# Element lookup records
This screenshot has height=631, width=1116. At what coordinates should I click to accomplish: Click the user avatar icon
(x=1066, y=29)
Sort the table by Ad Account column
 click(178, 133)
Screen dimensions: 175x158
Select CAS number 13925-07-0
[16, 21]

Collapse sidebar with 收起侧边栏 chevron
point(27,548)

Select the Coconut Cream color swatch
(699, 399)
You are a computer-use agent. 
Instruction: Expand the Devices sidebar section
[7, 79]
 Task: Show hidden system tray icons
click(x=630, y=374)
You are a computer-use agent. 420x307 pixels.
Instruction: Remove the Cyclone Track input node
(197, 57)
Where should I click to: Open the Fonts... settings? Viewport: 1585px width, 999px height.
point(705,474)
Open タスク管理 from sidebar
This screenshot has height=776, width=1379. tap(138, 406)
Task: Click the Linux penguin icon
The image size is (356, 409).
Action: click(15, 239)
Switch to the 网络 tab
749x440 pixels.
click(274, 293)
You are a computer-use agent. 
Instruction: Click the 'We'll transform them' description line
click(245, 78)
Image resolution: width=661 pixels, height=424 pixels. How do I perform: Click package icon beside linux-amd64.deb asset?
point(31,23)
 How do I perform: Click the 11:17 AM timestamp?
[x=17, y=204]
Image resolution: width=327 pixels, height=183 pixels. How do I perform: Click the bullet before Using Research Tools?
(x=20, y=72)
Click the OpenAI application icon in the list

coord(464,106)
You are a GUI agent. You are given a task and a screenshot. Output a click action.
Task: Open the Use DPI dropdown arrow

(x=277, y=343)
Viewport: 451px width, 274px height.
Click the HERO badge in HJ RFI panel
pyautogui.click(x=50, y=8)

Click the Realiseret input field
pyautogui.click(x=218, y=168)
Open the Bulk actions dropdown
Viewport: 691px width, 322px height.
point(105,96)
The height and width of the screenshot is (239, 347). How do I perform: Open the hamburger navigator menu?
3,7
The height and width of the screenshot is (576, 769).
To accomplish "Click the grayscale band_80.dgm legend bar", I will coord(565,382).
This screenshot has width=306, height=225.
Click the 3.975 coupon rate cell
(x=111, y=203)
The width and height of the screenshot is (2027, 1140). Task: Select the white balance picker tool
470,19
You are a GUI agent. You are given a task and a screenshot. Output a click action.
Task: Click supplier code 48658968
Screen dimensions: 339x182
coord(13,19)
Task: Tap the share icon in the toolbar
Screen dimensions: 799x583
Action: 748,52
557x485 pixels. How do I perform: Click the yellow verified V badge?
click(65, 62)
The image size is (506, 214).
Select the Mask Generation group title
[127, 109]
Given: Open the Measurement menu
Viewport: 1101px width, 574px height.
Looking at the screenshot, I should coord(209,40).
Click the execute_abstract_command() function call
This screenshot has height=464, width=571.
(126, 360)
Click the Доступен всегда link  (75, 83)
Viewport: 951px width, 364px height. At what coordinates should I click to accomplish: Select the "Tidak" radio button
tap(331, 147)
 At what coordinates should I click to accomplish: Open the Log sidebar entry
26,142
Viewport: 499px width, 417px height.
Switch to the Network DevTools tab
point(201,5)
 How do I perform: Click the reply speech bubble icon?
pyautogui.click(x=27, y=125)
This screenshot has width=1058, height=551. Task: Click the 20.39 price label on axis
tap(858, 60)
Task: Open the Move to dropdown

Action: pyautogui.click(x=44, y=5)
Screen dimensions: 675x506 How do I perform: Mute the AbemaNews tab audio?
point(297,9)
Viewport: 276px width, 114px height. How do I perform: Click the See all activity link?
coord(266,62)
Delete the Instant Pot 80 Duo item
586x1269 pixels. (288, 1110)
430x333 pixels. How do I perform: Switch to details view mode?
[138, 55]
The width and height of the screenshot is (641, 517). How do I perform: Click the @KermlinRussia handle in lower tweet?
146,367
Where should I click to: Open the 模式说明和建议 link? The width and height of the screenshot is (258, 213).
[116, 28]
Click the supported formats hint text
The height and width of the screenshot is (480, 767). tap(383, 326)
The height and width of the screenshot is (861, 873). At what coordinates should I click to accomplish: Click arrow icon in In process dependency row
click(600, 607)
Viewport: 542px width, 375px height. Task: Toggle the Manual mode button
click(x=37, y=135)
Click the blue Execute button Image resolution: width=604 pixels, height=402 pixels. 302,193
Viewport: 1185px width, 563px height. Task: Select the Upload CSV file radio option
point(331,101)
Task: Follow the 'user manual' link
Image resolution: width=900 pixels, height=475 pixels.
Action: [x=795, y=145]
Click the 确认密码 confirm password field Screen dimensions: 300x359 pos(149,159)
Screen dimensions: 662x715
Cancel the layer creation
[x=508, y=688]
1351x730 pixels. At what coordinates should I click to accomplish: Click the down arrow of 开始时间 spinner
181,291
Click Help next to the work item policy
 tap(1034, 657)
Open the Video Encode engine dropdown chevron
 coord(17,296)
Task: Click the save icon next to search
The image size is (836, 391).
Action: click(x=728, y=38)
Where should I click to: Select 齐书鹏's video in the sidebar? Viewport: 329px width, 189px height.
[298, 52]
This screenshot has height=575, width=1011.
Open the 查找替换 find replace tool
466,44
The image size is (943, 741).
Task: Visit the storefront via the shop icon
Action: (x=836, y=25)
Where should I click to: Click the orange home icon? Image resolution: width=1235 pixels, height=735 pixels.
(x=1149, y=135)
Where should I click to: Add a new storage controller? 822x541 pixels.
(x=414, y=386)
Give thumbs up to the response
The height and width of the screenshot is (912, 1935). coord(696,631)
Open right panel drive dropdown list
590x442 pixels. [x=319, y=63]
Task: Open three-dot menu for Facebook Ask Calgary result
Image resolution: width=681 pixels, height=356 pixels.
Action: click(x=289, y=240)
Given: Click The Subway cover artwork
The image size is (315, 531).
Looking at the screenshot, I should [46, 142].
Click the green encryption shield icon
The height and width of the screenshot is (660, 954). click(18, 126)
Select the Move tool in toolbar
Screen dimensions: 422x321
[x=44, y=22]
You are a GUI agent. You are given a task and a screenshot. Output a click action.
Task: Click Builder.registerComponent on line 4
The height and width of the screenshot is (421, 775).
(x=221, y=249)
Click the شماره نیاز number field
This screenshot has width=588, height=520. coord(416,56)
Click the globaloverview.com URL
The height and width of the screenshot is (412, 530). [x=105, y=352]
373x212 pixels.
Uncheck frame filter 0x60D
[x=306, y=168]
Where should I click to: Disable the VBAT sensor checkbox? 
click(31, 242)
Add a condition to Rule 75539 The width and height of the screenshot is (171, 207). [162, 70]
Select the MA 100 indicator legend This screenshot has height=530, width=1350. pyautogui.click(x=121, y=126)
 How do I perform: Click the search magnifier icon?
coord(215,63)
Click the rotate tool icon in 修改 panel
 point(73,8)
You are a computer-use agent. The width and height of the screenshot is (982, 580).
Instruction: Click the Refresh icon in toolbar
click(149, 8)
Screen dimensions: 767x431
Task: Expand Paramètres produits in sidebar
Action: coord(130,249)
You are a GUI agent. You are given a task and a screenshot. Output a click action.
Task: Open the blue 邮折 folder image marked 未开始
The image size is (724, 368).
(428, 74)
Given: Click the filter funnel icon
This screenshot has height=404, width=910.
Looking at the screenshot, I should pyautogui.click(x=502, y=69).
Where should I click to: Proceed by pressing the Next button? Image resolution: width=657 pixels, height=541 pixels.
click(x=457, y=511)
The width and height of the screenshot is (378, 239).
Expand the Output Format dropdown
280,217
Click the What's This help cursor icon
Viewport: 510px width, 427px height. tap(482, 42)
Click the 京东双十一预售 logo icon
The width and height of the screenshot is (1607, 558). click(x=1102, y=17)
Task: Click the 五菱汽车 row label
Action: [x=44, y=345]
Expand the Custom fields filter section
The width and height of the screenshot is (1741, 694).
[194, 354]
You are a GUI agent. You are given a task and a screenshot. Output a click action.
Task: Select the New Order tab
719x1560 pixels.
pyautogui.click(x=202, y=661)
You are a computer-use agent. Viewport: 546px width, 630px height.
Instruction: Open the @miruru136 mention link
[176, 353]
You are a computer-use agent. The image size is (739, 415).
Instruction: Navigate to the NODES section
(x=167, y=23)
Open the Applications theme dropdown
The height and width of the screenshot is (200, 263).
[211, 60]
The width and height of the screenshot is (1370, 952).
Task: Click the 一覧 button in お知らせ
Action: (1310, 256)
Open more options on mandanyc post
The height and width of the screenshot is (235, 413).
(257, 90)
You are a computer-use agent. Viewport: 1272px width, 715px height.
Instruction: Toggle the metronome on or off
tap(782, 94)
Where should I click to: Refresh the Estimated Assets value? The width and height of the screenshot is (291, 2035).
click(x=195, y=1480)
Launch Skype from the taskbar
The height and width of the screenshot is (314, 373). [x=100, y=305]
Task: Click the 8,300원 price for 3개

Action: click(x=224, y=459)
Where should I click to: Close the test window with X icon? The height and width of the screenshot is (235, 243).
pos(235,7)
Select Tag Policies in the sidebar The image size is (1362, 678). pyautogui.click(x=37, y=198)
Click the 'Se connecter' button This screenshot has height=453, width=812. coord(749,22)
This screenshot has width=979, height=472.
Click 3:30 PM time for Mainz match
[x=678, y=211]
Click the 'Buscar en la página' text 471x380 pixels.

# The exercise
Pick out each line of the material above that contains the word "perform", and copy those lines in order.

# Full solution
Image resolution: width=661 pixels, height=424 pixels. How do I perform: Click package icon beside linux-amd64.deb asset?
 How do I perform: Click the 11:17 AM timestamp?
Image resolution: width=327 pixels, height=183 pixels. How do I perform: Click the bullet before Using Research Tools?
The height and width of the screenshot is (239, 347). How do I perform: Open the hamburger navigator menu?
557x485 pixels. How do I perform: Click the yellow verified V badge?
 How do I perform: Click the reply speech bubble icon?
Screen dimensions: 675x506 How do I perform: Mute the AbemaNews tab audio?
Viewport: 276px width, 114px height. How do I perform: Click the See all activity link?
430x333 pixels. How do I perform: Switch to details view mode?
The width and height of the screenshot is (641, 517). How do I perform: Click the @KermlinRussia handle in lower tweet?
 How do I perform: Click the search magnifier icon?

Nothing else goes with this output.